Daily digest market movers: US Dollar adds more ground on quiet Wednesday
- The US economic calendar showed no highlights on Wednesday as markets wait for Thursday’s Retail Sales figures.
- In case those figures come in strong, it could give the USD another boost. As for now, markets are expecting a slight monthly expansion.
- Fed officials Daly and Bostic remain cautious, suggesting only one or two rate cuts this year.
- Market expectations for Fed easing have slightly decreased, with two cuts by year-end no longer fully priced in but still remaining high above 80%.
DXY technical outlook: DXY pierces through key levels, correction looms
Technical analysis for the DXY index indicates continued momentum among indicators with some flashing overbought signals. The index has broken above the crucial 100-day Simple Moving Average (SMA), with the next major resistance at the 200-day SMA at 103.80. While buyers are pushing for an optimistic outlook, a potential correction may occur before the next upswing.
Supports are found at 103.00, 102.50 and 103.00, while resistances lie at 103.30, 103.50 and 104.00.
US Dollar FAQs
The US Dollar (USD) is the official currency of the United States of America, and the ‘de facto’ currency of a significant number of other countries where it is found in circulation alongside local notes. It is the most heavily traded currency in the world, accounting for over 88% of all global foreign exchange turnover, or an average of $6.6 trillion in transactions per day, according to data from 2022. Following the second world war, the USD took over from the British Pound as the world’s reserve currency.
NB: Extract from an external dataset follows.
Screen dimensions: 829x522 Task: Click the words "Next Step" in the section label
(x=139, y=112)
For most of its history, the US Dollar was backed by Gold, until the Bretton Woods Agreement in 1971 when the Gold Standard went away.
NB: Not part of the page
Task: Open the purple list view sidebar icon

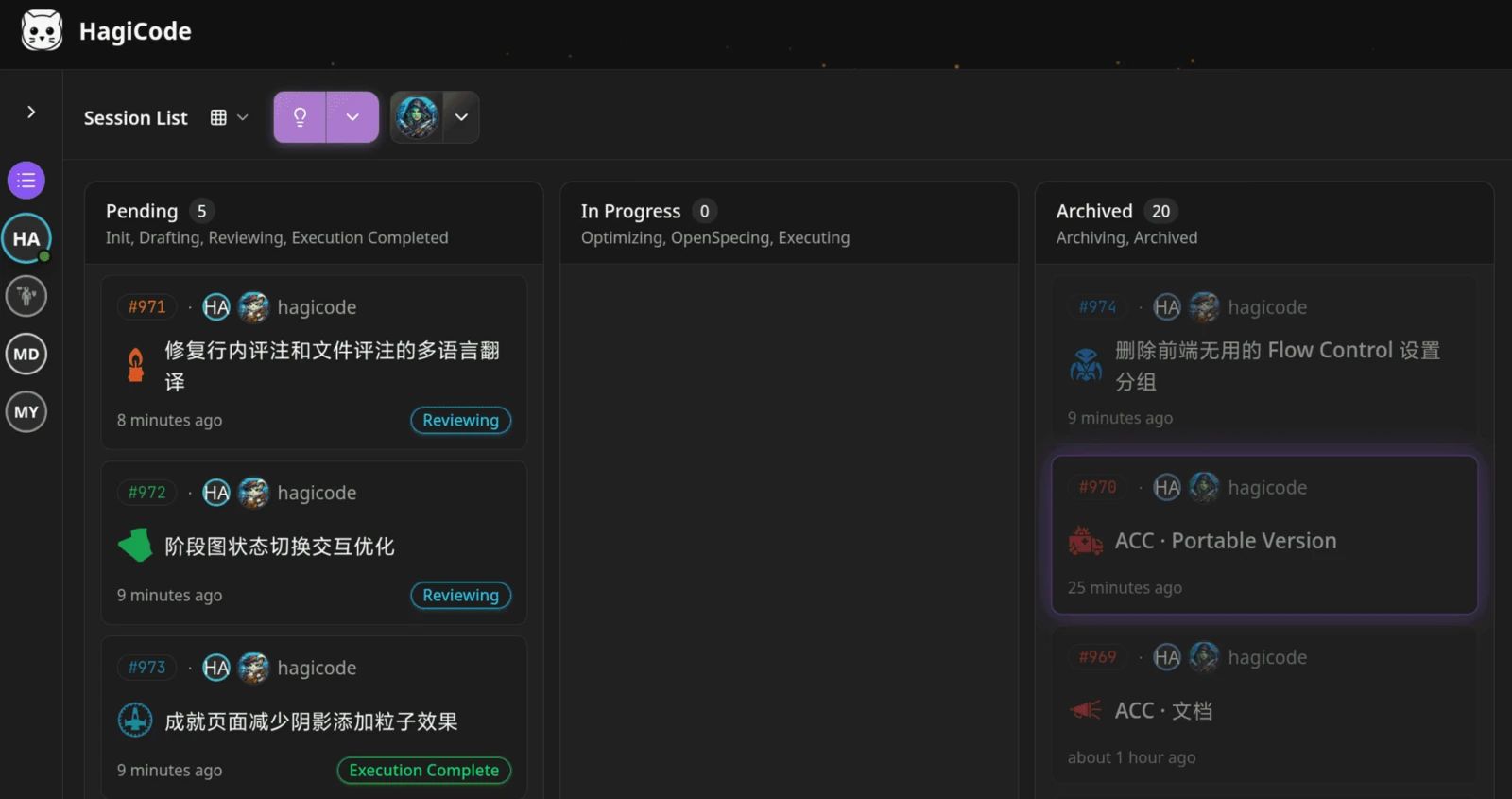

The most important single factor impacting on the value of the US Dollar is monetary policy, which is shaped by the Federal Reserve (Fed). The Fed has two mandates: to achieve price stability (control inflation) and foster full employment. Its primary tool to achieve these two goals is by adjusting interest rates. When prices are rising too quickly and inflation is above the Fed’s 2% target, the Fed will raise rates, which helps the USD value. When inflation falls below 2% or the Unemployment Rate is too high, the Fed may lower interest rates, which weighs on the Greenback.
In extreme situations, the Federal Reserve can also print more Dollars and enact quantitative easing (QE). QE is the process by which the Fed substantially increases the flow of credit in a stuck financial system. It is a non-standard policy measure used when credit has dried up because banks will not lend to each other (out of the fear of counterparty default). It is a last resort when simply lowering interest rates is unlikely to achieve the necessary result. It was the Fed’s weapon of choice to combat the credit crunch that occurred during the Great Financial Crisis in 2008. It involves the Fed printing more Dollars and using them to buy US government bonds predominantly from financial institutions. QE usually leads to a weaker US Dollar.
Quantitative tightening (QT) is the reverse process whereby the Federal Reserve stops buying bonds from financial institutions and does not reinvest the principal from the bonds it holds maturing in new purchases. It is usually positive for the US Dollar.